Aim of the exercise:
Count the lines in the records below that contain the string "screenshot", and give only that number.

Data in this exercise:
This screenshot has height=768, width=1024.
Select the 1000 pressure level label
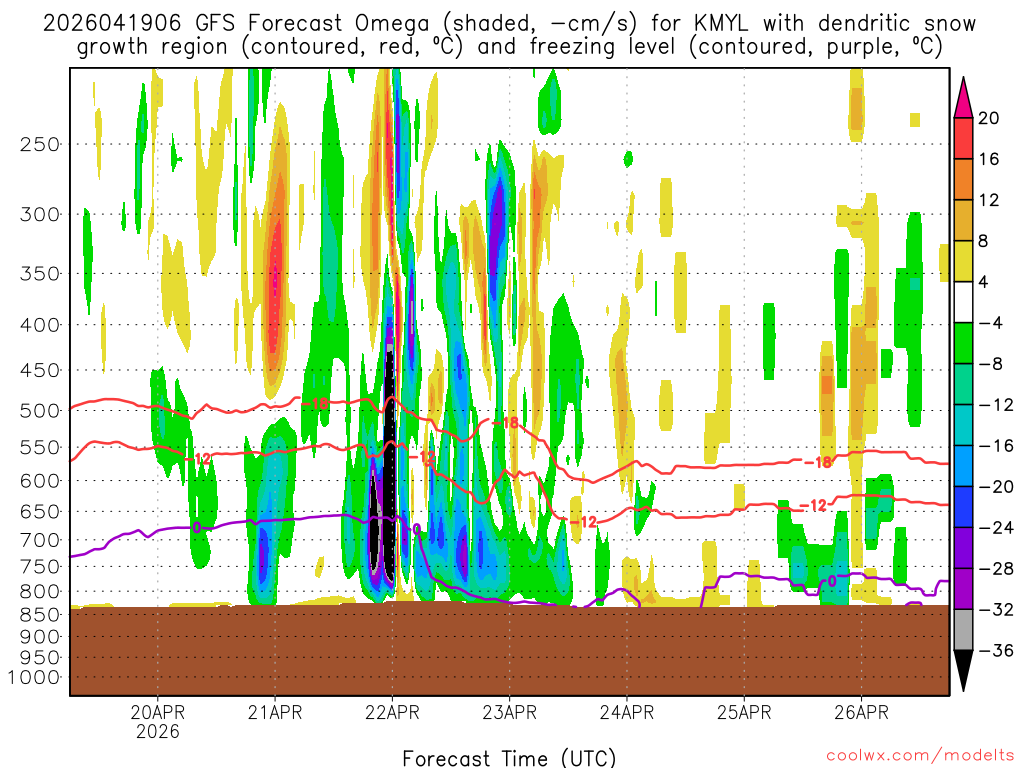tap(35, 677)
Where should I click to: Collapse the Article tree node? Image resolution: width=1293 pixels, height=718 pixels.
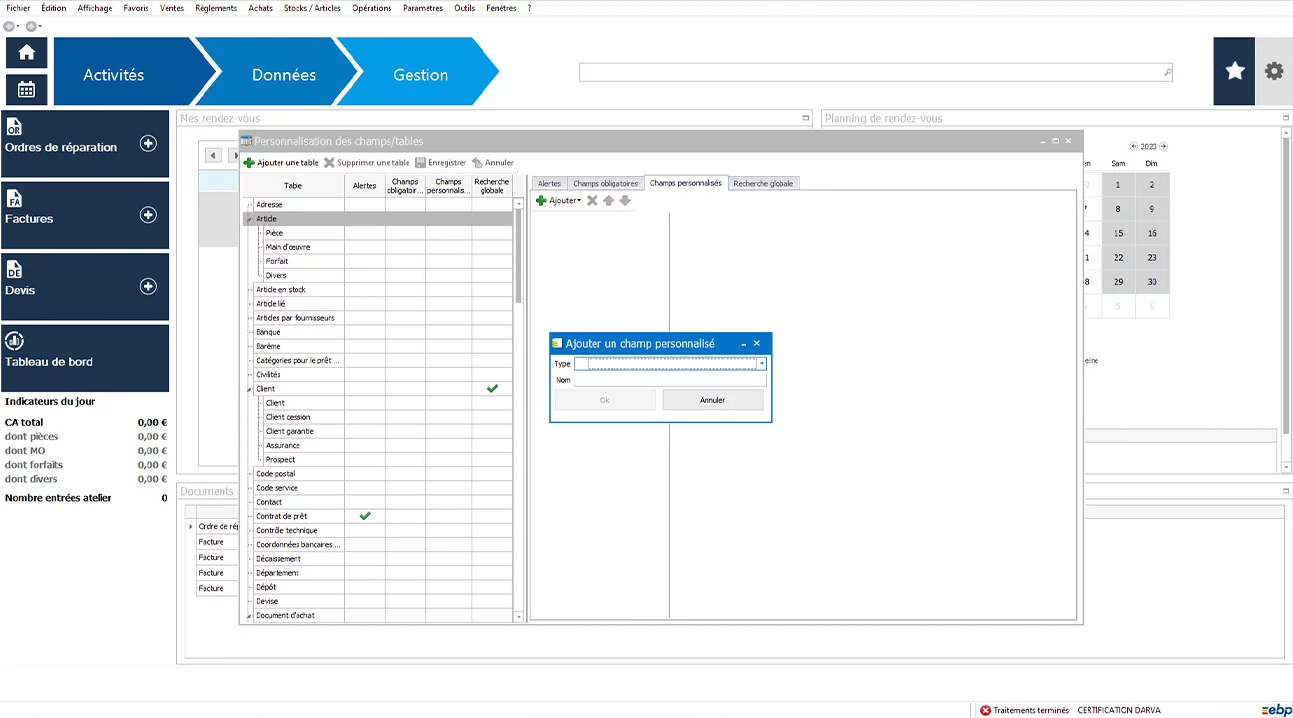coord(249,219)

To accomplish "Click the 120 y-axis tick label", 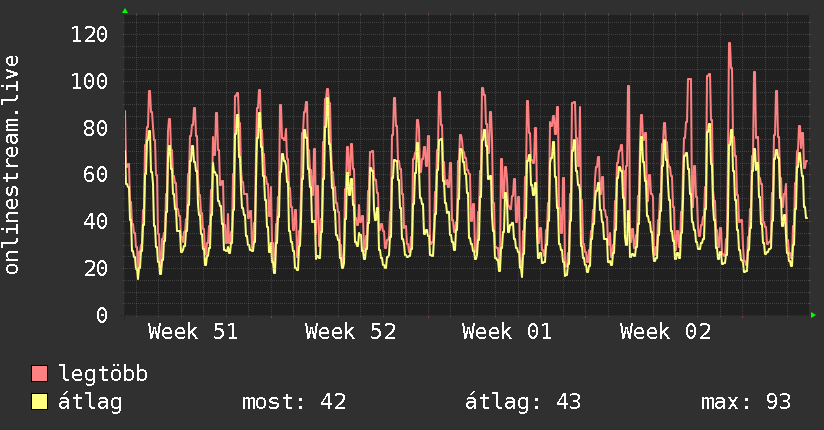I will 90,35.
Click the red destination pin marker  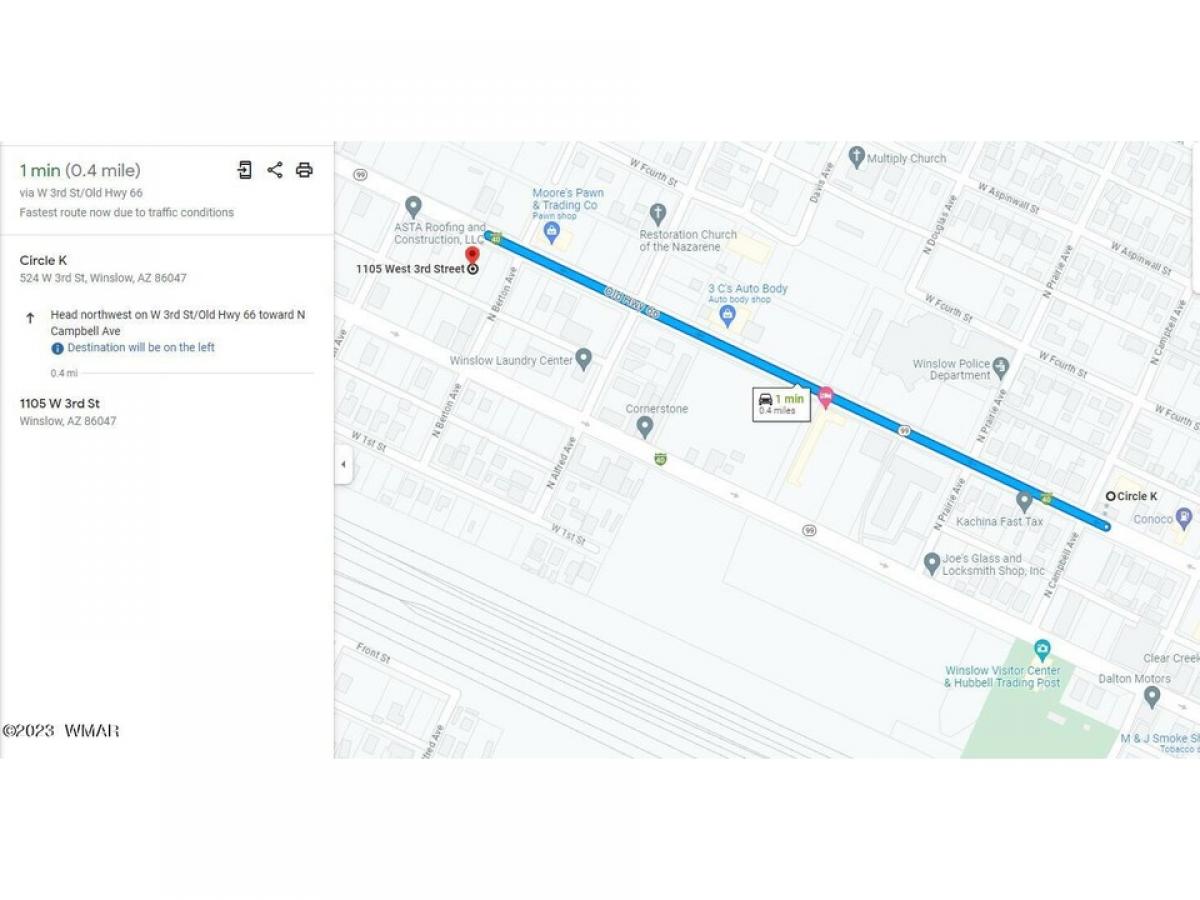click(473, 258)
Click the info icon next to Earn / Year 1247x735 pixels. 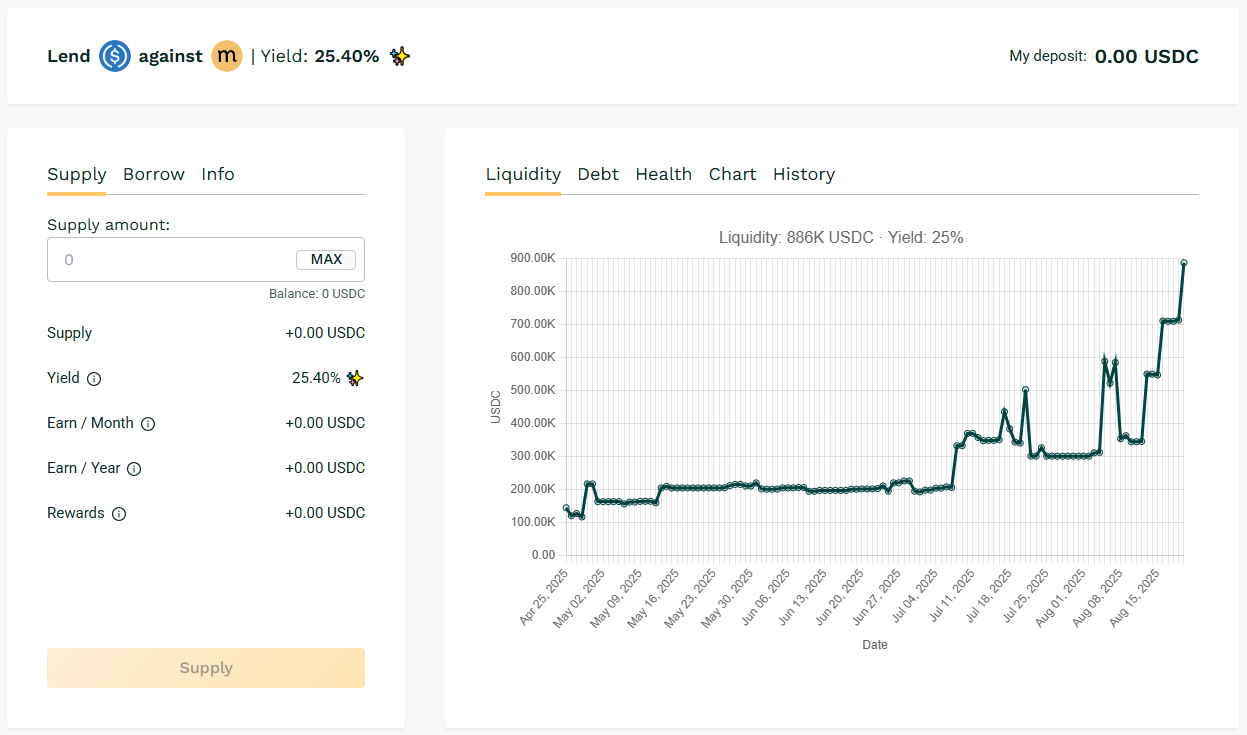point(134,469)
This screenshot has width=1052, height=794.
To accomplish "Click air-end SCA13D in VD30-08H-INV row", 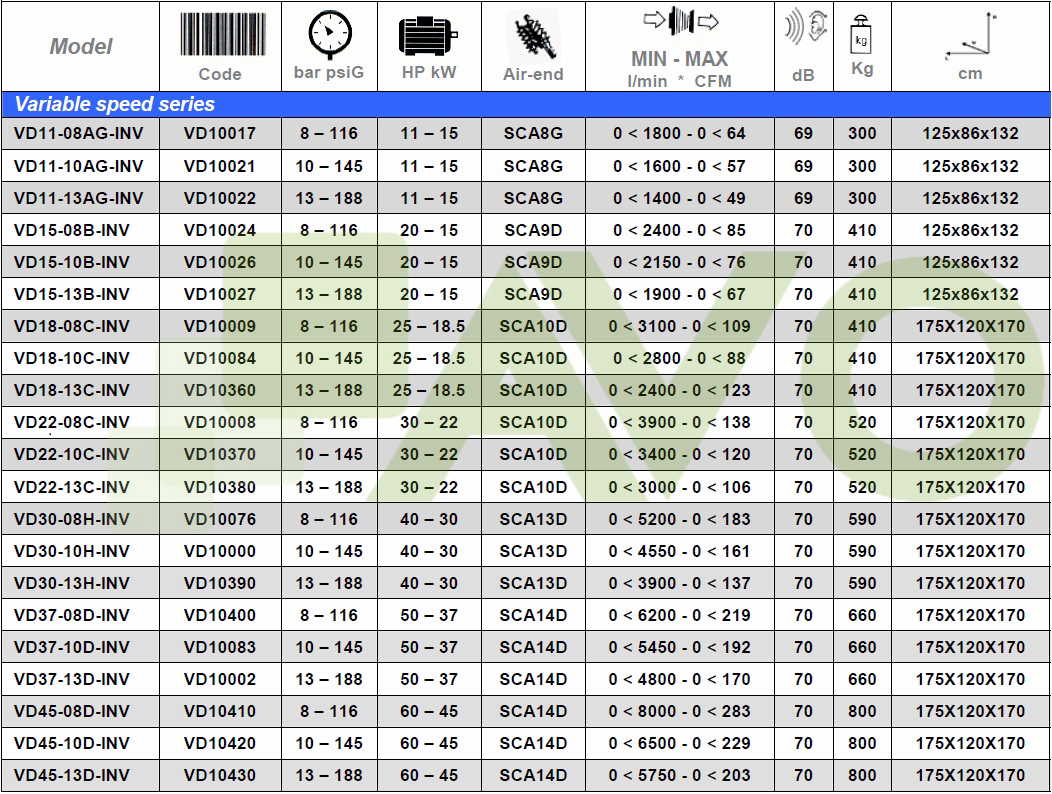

Reply to the task:
2